I'm lucky to live near a commercial fertilizer dealer who has a large truck scale. A grain mill, quarry, or any business that sells bulk materials would also have such a scale. Perhaps if you ask you could use the scale when they aren't busy. The fertilizer dealer leaves the scale on all of the time and the display is visible so with their permission I can use it after business hours. Many truck stops also have scales but they charge for each weighing. Load up and pull the front axle of the truck onto the scale. This will give you front axle weight. Next pull both axles of the truck onto the scale. This will give you truck weight. Subtract the front axle weight from the truck weight to determine rear axle weight. Now pull the whole rig on the scale to get a combination weight. Subtract the truck weight from the combination weight to get the trailer weight. If you weight the truck without the trailer attached and subtract if from the weight of the truck with the trailer attached that will be your tongue weight. Check all these numbers against the tag inside the truck door and the data plate on the trailer to see if you are within the limits. One caution is you'll need a scale with a level approach. Any slope up to the scale will reduce the accuracy.


----------



## horselovinguy (Oct 1, 2013)

You've somewhat lost me AC in what you think you should be seeing....
The more weight applied to the butt end of your truck, the more your truck will sink to the ground, WD hitch or not.
When you had less weight applied to the butt end, the truck stood higher...
That is the way it is and should be.

Your front tires of your truck and your truck in appearance should not raise upsignificantly...excuse me but that is what a WD hitch is supposed to prevent.
Your steering wheels are your front tires and axle....you want weight to be on them and steadily maintained at all times as you know.
If you are seeing a empty trailer hitched holding 250 pounds of added weight "in the nose" your front tires squat change that much then something is wrong. You should really not be seeing much difference in anything if your hitch is working correctly is my thinking.
Yes, your truck should sit higher in the back when unladen, nothing hitched to it, nothing in the truck bed...now add your weight of 4,000 pounds to your tail and let me see you not drop down a few inches.
Add your WD hitch though and it transfers the weight effectively across more of the trucks suspension is what you bought and wanted and what you are seeing I think.

_Lastly, who set up your trailer for ride height and utilization of the WD hitch?
A business you trust or did you do it yourself?_
You have to have some faith in who does work on your equipment they know what they are doing..._hence you went to a different shop didn't you when you had concerns?
You not trust these guys either? _
Any business I've ever been at and watched work on a trailer set-up also must rely on the person to give pretty accurate numbers of what the load is going to weigh and how much extra is going to be placed in that trailer at maximum if it s different than the trailer is made to handle...
Most places do the setup for loaded weight of the trailer to the truck...so you may not be seeing what in effect is what will happen till you put ponies on board and your stuff and haul down the road...
Can it make a difference, you bet.
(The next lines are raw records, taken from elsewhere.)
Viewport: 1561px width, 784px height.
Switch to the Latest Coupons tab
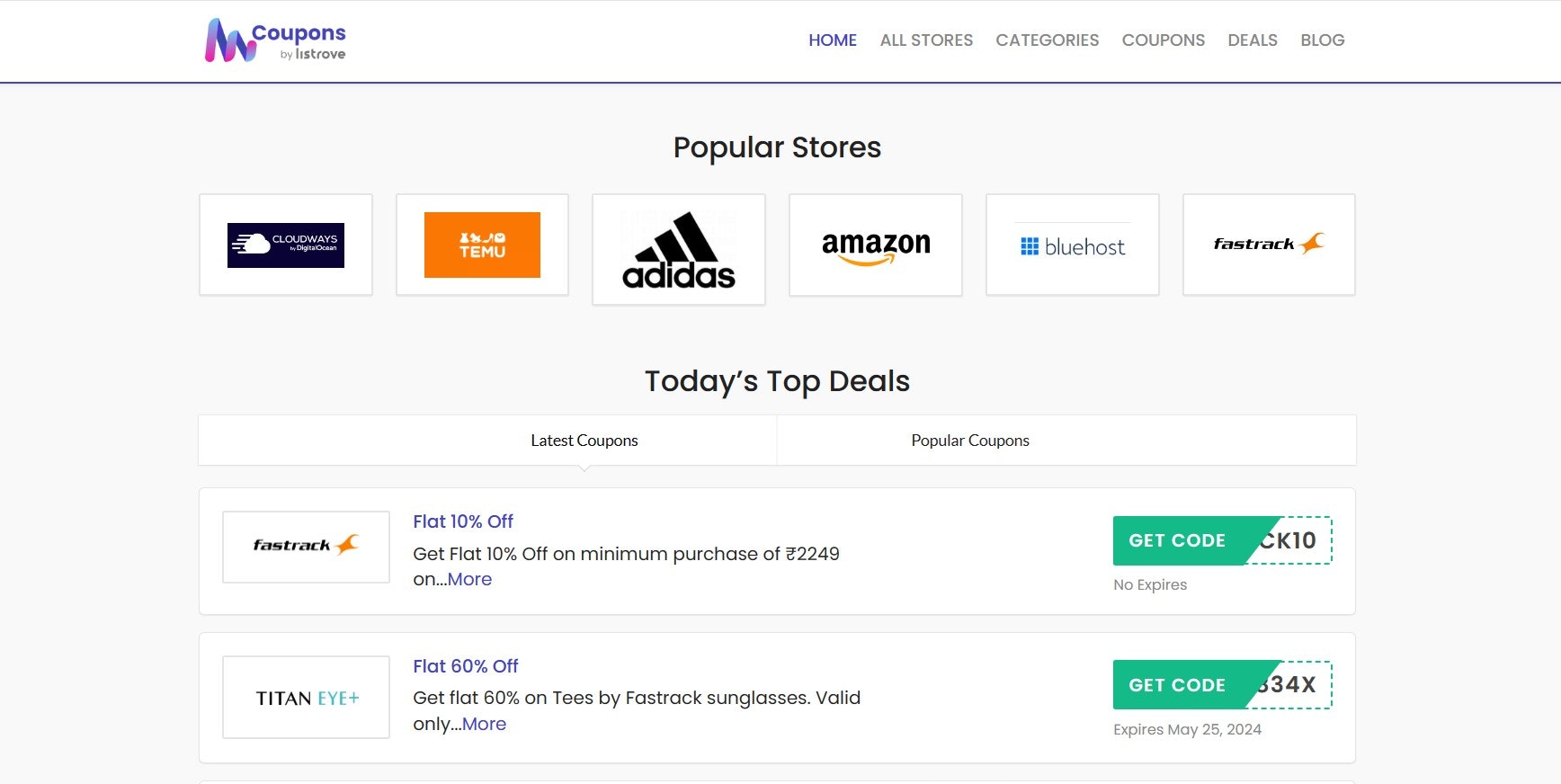(584, 441)
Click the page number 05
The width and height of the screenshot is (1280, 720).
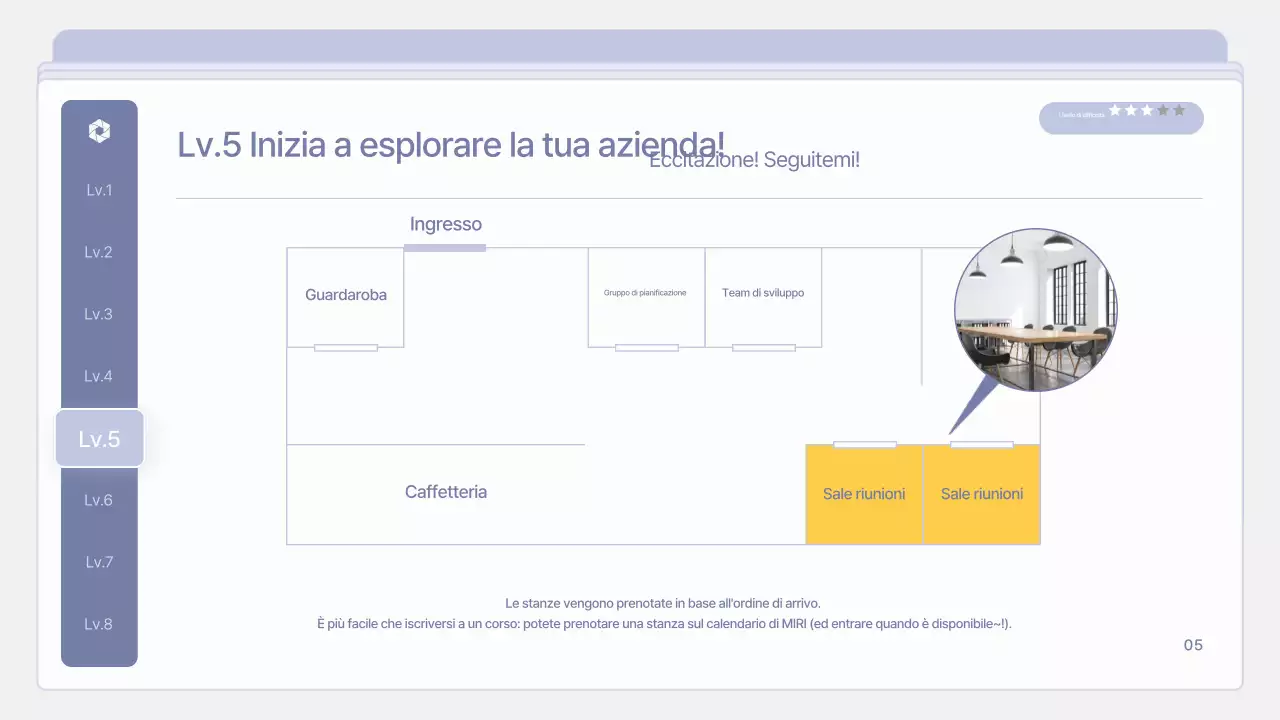1193,645
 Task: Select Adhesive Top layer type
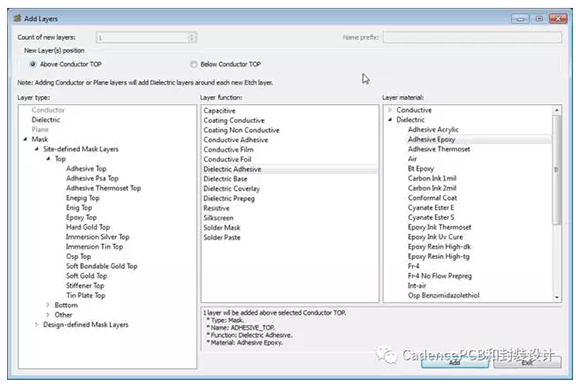86,169
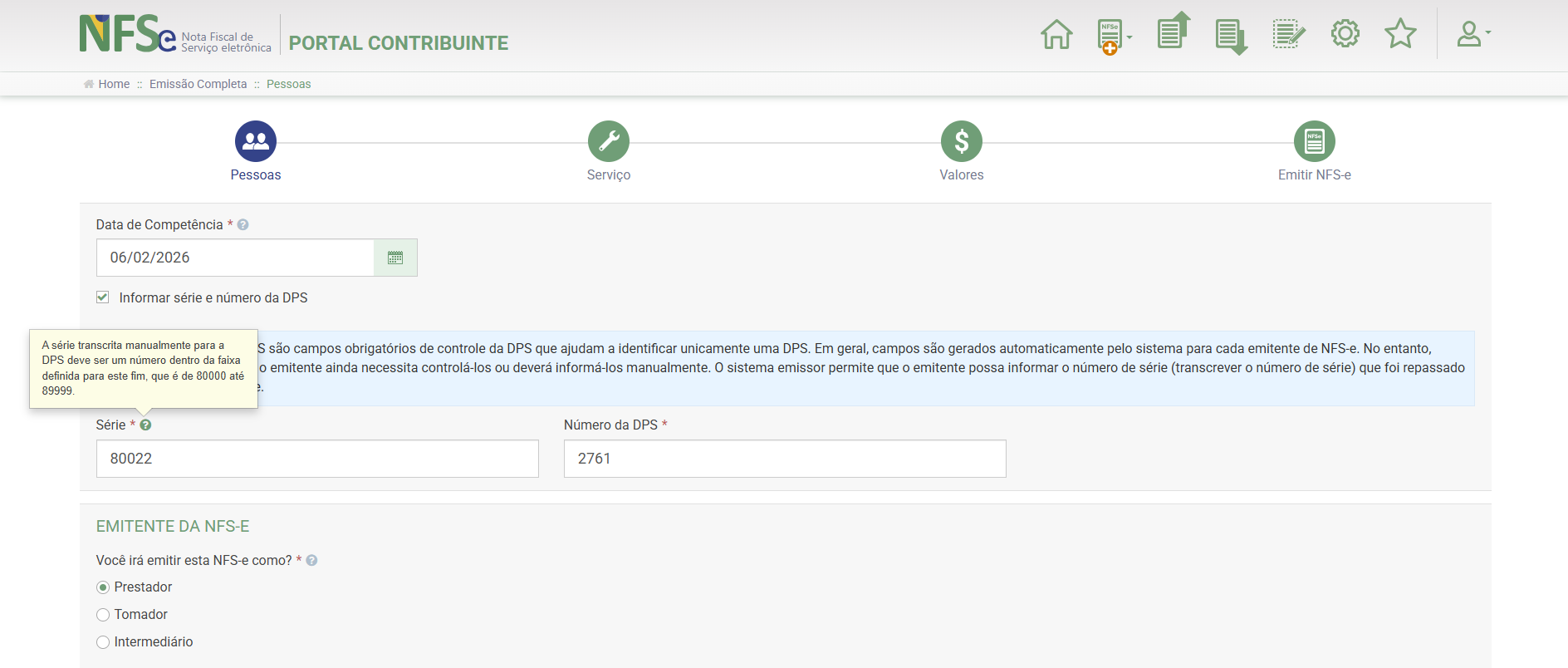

Right now it probably is off a bit, it should be when sitting 3,500 pounds light.
You making any changes/alterations on your trailer now...wait till you do put that 3,500 -4,000 pounds of "stuff" in the back and if you calculate wrong you're going to lift your drive axle off the ground and indeed that means you lost ability of tire contact with the road... like driving on wet ice when your tires skate on the road surfaces...
Be very careful what you do, think you need to do...and again, remember you oversized everything in this trailer so your ponies would have more room and be able to move when traveling a bit.
You bought a WB sized trailer, then oversized it again _did_ also change dynamics of how that trailer was blueprint configured and made to carry a load equal to what you sized up for...{you have a huge trailer and small animals}
Be very careful what you do is all I'm going to say...
🐴... _jmo.._


----------



## walkinthewalk (Jul 23, 2008)

*(AlsoE part of the reason I think the WD hitch might not be set up correctly is that I'm not seeing a significante difference in measured squat in the front tires between the trailer hooked up with WD hitch and trailer hooked up to just the ball -- it was maybe a quarter of an inch)*

It is probably safe to say, you are going to spend the rest of your life overthinking the intricacies of the functionality of the rig.

Plain and simple, if there is only a 1/4” difference in “measured squat”, that likely means you didn’t need that weight distribution hitch because the truck was built with the suspension to handle the trailer.

The rig can be bubble wrapped in every safety device on the market — it’s the capabilities of the driver that will either cost lives or save lives in the end. 

This is just like all these new cars that do the thinking for the drivers and they still wreck. 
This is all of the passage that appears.